In such a case, a company has created a subdomain under its main domain and pointed it at another website, such as a site set up for a one-time event like a contest or promotion. After serving its purpose, that website was later taken down and its domain was left to expire, but the subdomain's DNS records remained pointed at it.
An attacker could exploit such a situation by registering the expired domain and setting up a phishing page that mimics the company's main website. The page would then be accessible through the forgotten subdomain and could be spammed to users.
One year ago, Gruszecki scanned the Internet's 5,000 most trafficked domains as listed by Amazon.com subsidiary Alexa Internet. He found 49 subdomains that had a CNAME (Canonical Name) DNS record pointing to a domain that was no longer registered.
One of those subdomains was the Microsoft-owned racing.msn.com, which points to msnbrickyardsweeps.com. According to a November 2001 snapshot of msnbrickyardsweeps.com on the Internet Archive's Wayback Machine, the site was used for a Microsoft Windows XP peak performance sweepstakes.
Gruszecki registered msnbrickyardsweeps.com and was able to set up a rogue page on racing.msn.com as a proof of concept. He has since redirected the domain to Bing.com and is waiting for Microsoft to update the CNAME record for racing.msn.com.
The danger extends beyond mere phishing. If a subdomain doesn't have its own MX (mail exchanger) record configured -- and most don't -- it uses the same email server as the domain specified in the CNAME record. In other words, the owner of msnbrickyardsweeps.com would also be able to receive and send email on behalf of @racing.msn.com email addresses.
If a subdomain like something.example.com is vulnerable, an attacker could use email addresses like webmaster@something.example.com or postmaster@something.example.com to prove his ownership over that subdomain and register a valid SSL certificate, said Frans Rosén, co-founder of Detectify.
The attacker could then set up an HTTPS (HTTP Secure) website on the something.example.com subdomain and trick example.com users to visit it in order to steal their authentication cookies.
Authentication cookies are unique identifiers that websites store in browsers to track authenticated users after they sign in.

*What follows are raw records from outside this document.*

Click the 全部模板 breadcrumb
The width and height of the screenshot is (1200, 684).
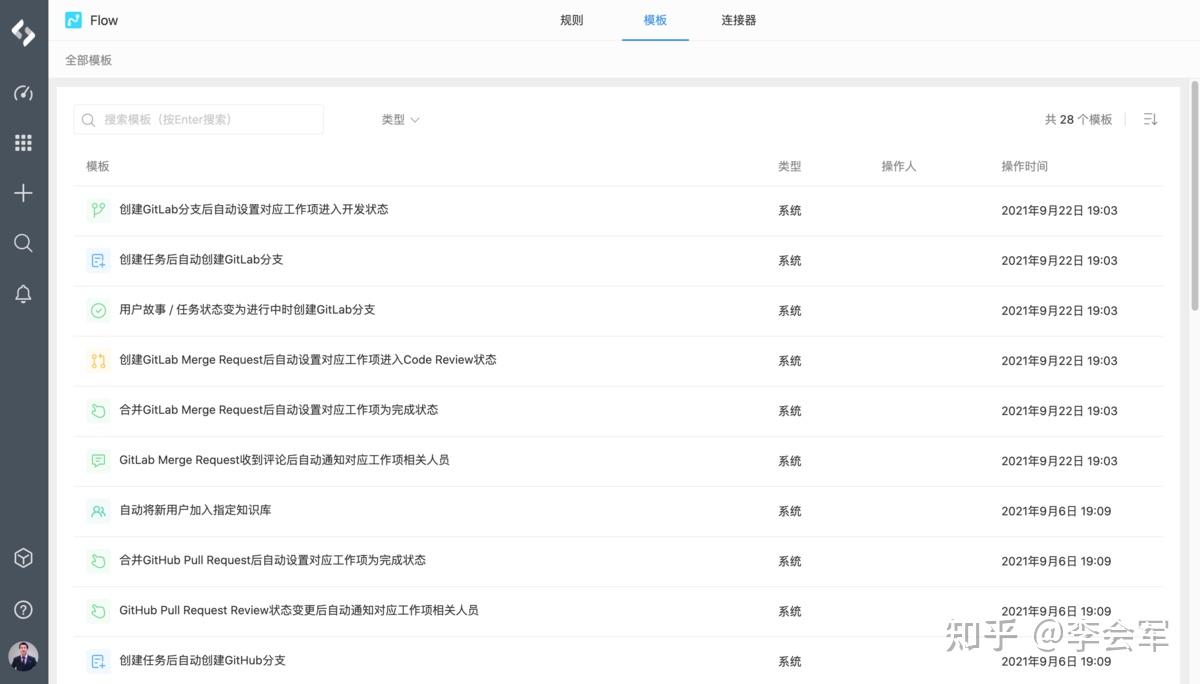click(x=88, y=60)
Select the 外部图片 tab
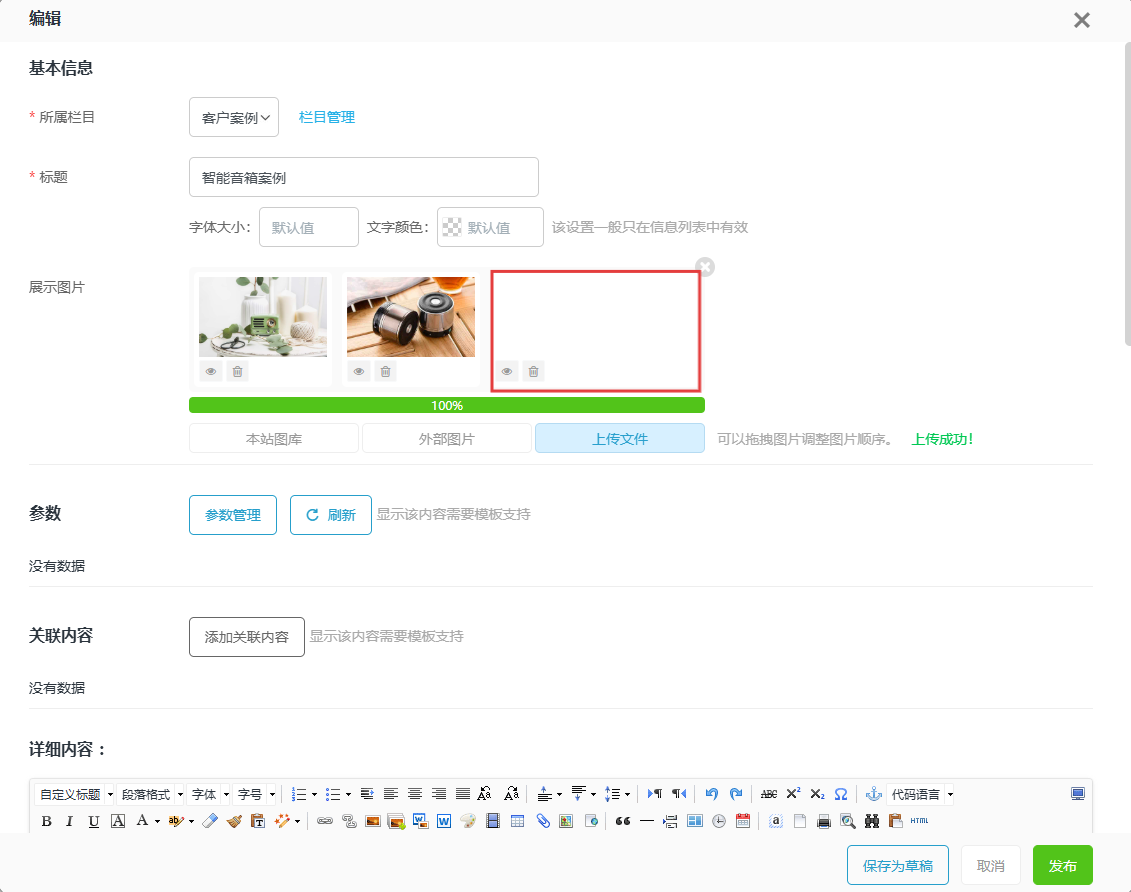This screenshot has height=892, width=1131. (446, 439)
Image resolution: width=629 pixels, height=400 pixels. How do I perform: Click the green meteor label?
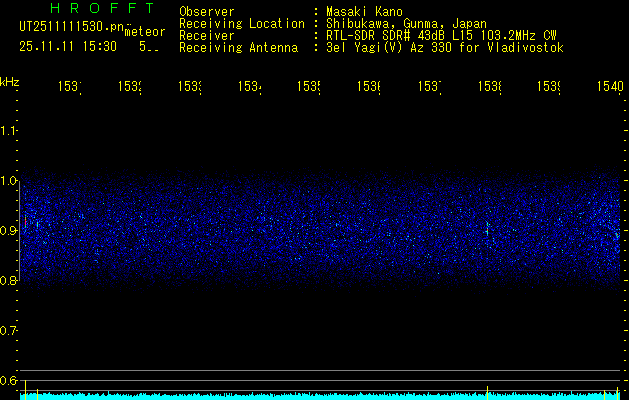tap(144, 32)
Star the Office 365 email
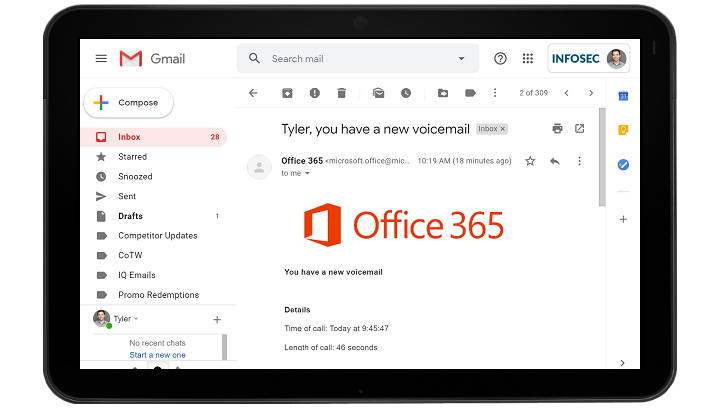 coord(530,161)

If stolen, for example by intercepting the traffic between a user's browser and a website, an authentication cookie can be placed into another browser to gain access to the account it corresponds to.
In order to prevent such man-in-the-middle cookie thefts, webmasters use SSL to encrypt the traffic between users' browsers and their websites and set a "Secure" flag for cookies so that they only get transmitted over HTTPS connections.
Many sites set cookies to be valid not only for their main domain, but for all subdomains under that domain. That's why after you log into your Google or Microsoft account you will be logged into all of those companies' services, even though the various services use different subdomains.
The cookie theft issue doesn't apply to racing.msn.com because msn.com is not an HTTPS website, and the log-in process is actually handled through live.com, so the cookies are tied to that domain. However, the attack could be possible on other sites that have similarly vulnerable subdomains.
In addition to cookie theft, the ability to load arbitrary code on a subdomain could also help attackers to bypass same-origin and cross-domain security restrictions for the corresponding domain.
"It's not only CNAME entries that can be vulnerable to this, other records can also be used, such as DNAME and NS," the Detectify researchers said in a blog post.
In addition to DNS resource records pointing to expired domains, Gruszecki found instances where the entries had been mistyped -- instead of www.example.com, the administrator typed wwwexample.com. In such a case, the attacker could register wwwexample.com.
"In conclusion, even though the administration of DNS records is a hassle by itself, the Resource Records need to be constantly validated and checked," the Detectify researchers said. "Not only for unused services, but for typos and/or misconfigurations."